Sant'Egidio becomes 'permanent observer' for IOM council

Sant'Egidio becomes a permanent observer in the International Organization for Migration

 ROME -- The Catholic community of Sant’Egidio has become a permanent observer within the International Organization for Migration (IOM) Council, the community said Tuesday.

 The 107th IOM council opened Monday in Geneva, for which the Rome-based international religious community Sant’Egidio has been given a formal status of observer.

 The council, the first since the IOM became part of the United Nations system, was organized in the occasion of the 65th anniversary of the founding of the IOM, and approved a further increase in member states -- now counting 166 -- as well as of observational members

 The validation of Sant’Egidio’s new status within the heart of the IOM council was accompanied by a Memorandum of Understanding that was signed Tuesday in Geneva by the Director General of the IOM William Lacy Swing, and by the Secretary General of the Sant’Egidio Community Giacomo Zucconi.

 “After years of collaboration with the Sant’Egidio Community, we are happy that this collaboration between us can enter a new phase,” said Federico Soda, the Director of the IOM’s Coordination Office for the Mediterranean.

 “The Memorandum of Understanding defines a few important areas of cooperation between the two organizations, with a particular focus on the promotion of legal channels of entry for migrants and refugees -- between which a strengthening of family reunification projects -- and it underlines the necessity for opening humanitarian corridors for migrants who find themselves in emergency situations.

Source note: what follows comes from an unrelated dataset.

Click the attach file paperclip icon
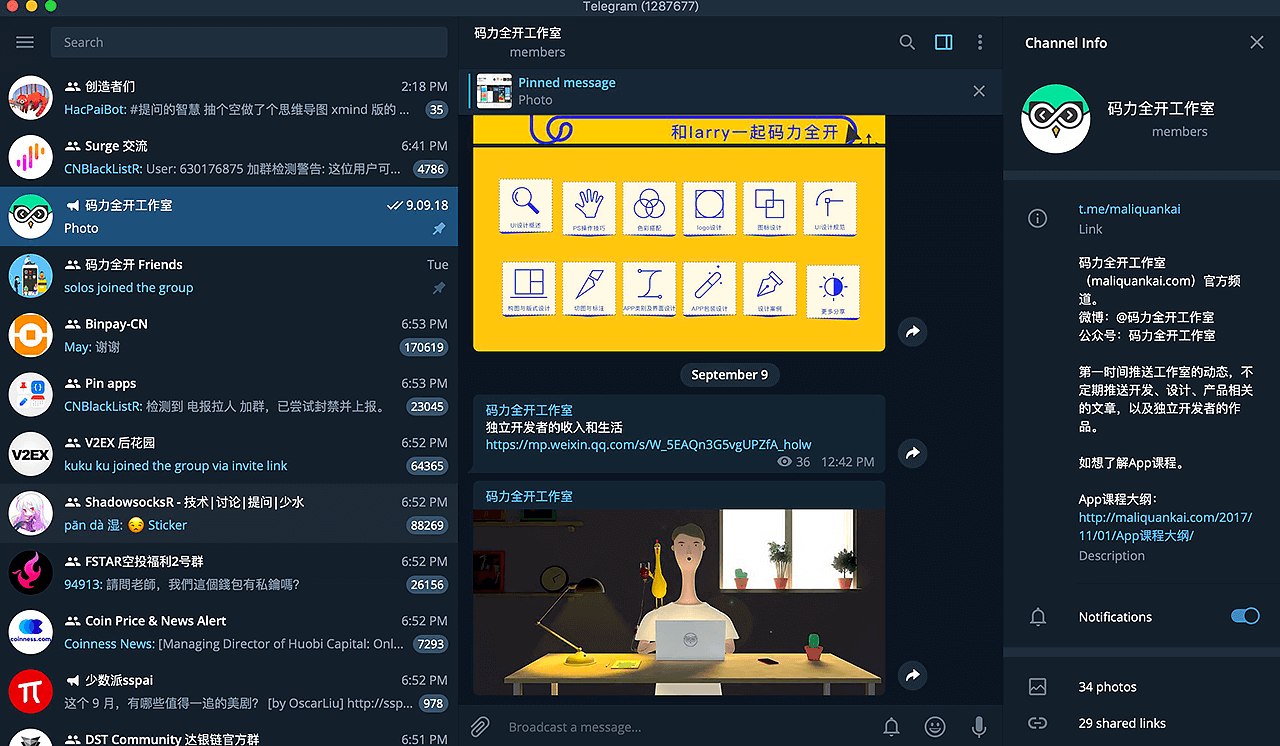The height and width of the screenshot is (746, 1280). point(480,727)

The document also highlights the importance of striking collaborations with the migrants’ and refugees’ countries of origin,” Soda continued.

 Both Sant’Egidio and the IOM have carried out extensive resettlement and relocation projects as well as humanitarian corridor initiatives, both in Italy and abroad -- thus this “signing of the Memorandum comes within a political framework of humanitarian collaborations that had already been consolidated, and we hope that this can help launch new initiatives that will be able to offer help and support to a greater number of migrants and refugees,” Soda concluded.